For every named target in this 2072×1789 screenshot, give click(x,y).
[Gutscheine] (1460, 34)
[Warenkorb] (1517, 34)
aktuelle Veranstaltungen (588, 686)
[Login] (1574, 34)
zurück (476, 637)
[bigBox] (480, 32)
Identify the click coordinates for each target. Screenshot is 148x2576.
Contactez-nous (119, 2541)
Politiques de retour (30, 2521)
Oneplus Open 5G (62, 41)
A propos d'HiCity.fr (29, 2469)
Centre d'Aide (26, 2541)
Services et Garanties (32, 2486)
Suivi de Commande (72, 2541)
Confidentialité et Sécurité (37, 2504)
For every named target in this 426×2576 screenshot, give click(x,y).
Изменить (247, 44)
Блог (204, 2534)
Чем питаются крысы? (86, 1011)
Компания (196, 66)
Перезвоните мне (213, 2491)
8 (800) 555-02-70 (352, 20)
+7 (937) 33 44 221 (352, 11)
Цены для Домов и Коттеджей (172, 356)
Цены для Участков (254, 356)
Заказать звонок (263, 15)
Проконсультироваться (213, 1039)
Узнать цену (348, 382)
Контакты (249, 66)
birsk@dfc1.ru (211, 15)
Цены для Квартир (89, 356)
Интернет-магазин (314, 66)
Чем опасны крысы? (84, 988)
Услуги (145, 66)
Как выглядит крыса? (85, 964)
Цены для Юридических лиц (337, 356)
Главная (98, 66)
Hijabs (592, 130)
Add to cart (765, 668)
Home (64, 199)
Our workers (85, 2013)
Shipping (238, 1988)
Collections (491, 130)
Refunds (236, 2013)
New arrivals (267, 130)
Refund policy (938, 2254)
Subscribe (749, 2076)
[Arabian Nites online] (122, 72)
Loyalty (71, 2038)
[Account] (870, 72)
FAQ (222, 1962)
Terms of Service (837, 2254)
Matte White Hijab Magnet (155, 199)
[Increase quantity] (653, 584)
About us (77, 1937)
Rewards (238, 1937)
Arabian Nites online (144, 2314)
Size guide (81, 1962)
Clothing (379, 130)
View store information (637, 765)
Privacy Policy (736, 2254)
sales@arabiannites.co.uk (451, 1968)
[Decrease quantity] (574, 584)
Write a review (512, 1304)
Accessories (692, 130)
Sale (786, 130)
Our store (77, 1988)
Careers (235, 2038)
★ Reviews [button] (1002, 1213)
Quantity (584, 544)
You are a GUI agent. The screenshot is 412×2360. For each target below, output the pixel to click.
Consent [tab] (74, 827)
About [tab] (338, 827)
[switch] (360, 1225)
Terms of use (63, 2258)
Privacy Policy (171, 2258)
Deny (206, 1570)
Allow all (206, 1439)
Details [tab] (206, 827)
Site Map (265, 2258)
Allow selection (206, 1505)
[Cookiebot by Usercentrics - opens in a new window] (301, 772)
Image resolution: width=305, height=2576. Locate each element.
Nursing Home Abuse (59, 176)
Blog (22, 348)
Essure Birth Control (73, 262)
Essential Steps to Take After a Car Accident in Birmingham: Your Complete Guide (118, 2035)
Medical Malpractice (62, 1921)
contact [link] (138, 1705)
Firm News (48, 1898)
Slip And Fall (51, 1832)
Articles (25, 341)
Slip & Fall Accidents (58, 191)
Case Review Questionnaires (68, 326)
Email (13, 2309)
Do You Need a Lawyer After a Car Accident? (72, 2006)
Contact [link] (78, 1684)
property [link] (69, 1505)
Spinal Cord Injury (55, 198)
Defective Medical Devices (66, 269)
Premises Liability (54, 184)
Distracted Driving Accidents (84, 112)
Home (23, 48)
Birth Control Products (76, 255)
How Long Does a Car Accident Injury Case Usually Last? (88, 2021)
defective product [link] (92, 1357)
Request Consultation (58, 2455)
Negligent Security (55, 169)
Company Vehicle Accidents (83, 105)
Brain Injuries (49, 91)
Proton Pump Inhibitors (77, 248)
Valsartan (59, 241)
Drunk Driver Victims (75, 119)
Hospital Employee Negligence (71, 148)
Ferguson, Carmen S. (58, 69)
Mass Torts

Exercise aim:
Every line of the material needs to be returned exactly.

Answer to this exercise:
For every named target in this 2072×1789 screenshot, give click(x,y).
[Gutscheine] (1460, 34)
[Warenkorb] (1517, 34)
aktuelle Veranstaltungen (588, 686)
[Login] (1574, 34)
zurück (476, 637)
[bigBox] (480, 32)
Identify the click coordinates for each target. Screenshot is 148x2576.
Contactez-nous (119, 2541)
Politiques de retour (30, 2521)
Oneplus Open 5G (62, 41)
A propos d'HiCity.fr (29, 2469)
Centre d'Aide (26, 2541)
Services et Garanties (32, 2486)
Suivi de Commande (72, 2541)
Confidentialité et Sécurité (37, 2504)
For every named target in this 426×2576 screenshot, give click(x,y).
Изменить (247, 44)
Блог (204, 2534)
Чем питаются крысы? (86, 1011)
Компания (196, 66)
Перезвоните мне (213, 2491)
8 (800) 555-02-70 (352, 20)
+7 (937) 33 44 221 (352, 11)
Цены для Домов и Коттеджей (172, 356)
Цены для Участков (254, 356)
Заказать звонок (263, 15)
Проконсультироваться (213, 1039)
Узнать цену (348, 382)
Контакты (249, 66)
birsk@dfc1.ru (211, 15)
Цены для Квартир (89, 356)
Интернет-магазин (314, 66)
Чем опасны крысы? (84, 988)
Услуги (145, 66)
Как выглядит крыса? (85, 964)
Цены для Юридических лиц (337, 356)
Главная (98, 66)
Hijabs (592, 130)
Add to cart (765, 668)
Home (64, 199)
Our workers (85, 2013)
Shipping (238, 1988)
Collections (491, 130)
Refunds (236, 2013)
New arrivals (267, 130)
Refund policy (938, 2254)
Subscribe (749, 2076)
[Arabian Nites online] (122, 72)
Loyalty (71, 2038)
[Account] (870, 72)
FAQ (222, 1962)
Terms of Service (837, 2254)
Matte White Hijab Magnet (155, 199)
[Increase quantity] (653, 584)
About us (77, 1937)
Rewards (238, 1937)
Arabian Nites online (144, 2314)
Size guide (81, 1962)
Clothing (379, 130)
View store information (637, 765)
Privacy Policy (736, 2254)
sales@arabiannites.co.uk (451, 1968)
[Decrease quantity] (574, 584)
Write a review (512, 1304)
Accessories (692, 130)
Sale (786, 130)
Our store (77, 1988)
Careers (235, 2038)
★ Reviews [button] (1002, 1213)
Quantity (584, 544)
You are a GUI agent. The screenshot is 412×2360. For each target below, output the pixel to click.
Consent [tab] (74, 827)
About [tab] (338, 827)
[switch] (360, 1225)
Terms of use (63, 2258)
Privacy Policy (171, 2258)
Deny (206, 1570)
Allow all (206, 1439)
Details [tab] (206, 827)
Site Map (265, 2258)
Allow selection (206, 1505)
[Cookiebot by Usercentrics - opens in a new window] (301, 772)
Image resolution: width=305, height=2576. Locate each element.
Nursing Home Abuse (59, 176)
Blog (22, 348)
Essure Birth Control (73, 262)
Essential Steps to Take After a Car Accident in Birmingham: Your Complete Guide (118, 2035)
Medical Malpractice (62, 1921)
contact [link] (138, 1705)
Firm News (48, 1898)
Slip And Fall (51, 1832)
Articles (25, 341)
Slip & Fall Accidents (58, 191)
Case Review Questionnaires (68, 326)
Email (13, 2309)
Do You Need a Lawyer After a Car Accident? (72, 2006)
Contact [link] (78, 1684)
property [link] (69, 1505)
Spinal Cord Injury (55, 198)
Defective Medical Devices (66, 269)
Premises Liability (54, 184)
Distracted Driving Accidents (84, 112)
Home (23, 48)
Birth Control Products (76, 255)
How Long Does a Car Accident Injury Case Usually Last? (88, 2021)
defective product [link] (92, 1357)
Request Consultation (58, 2455)
Negligent Security (55, 169)
Company Vehicle Accidents (83, 105)
Brain Injuries (49, 91)
Proton Pump Inhibitors (77, 248)
Valsartan (59, 241)
Drunk Driver Victims (75, 119)
Hospital Employee Negligence (71, 148)
Ferguson, Carmen S. (58, 69)
Mass Torts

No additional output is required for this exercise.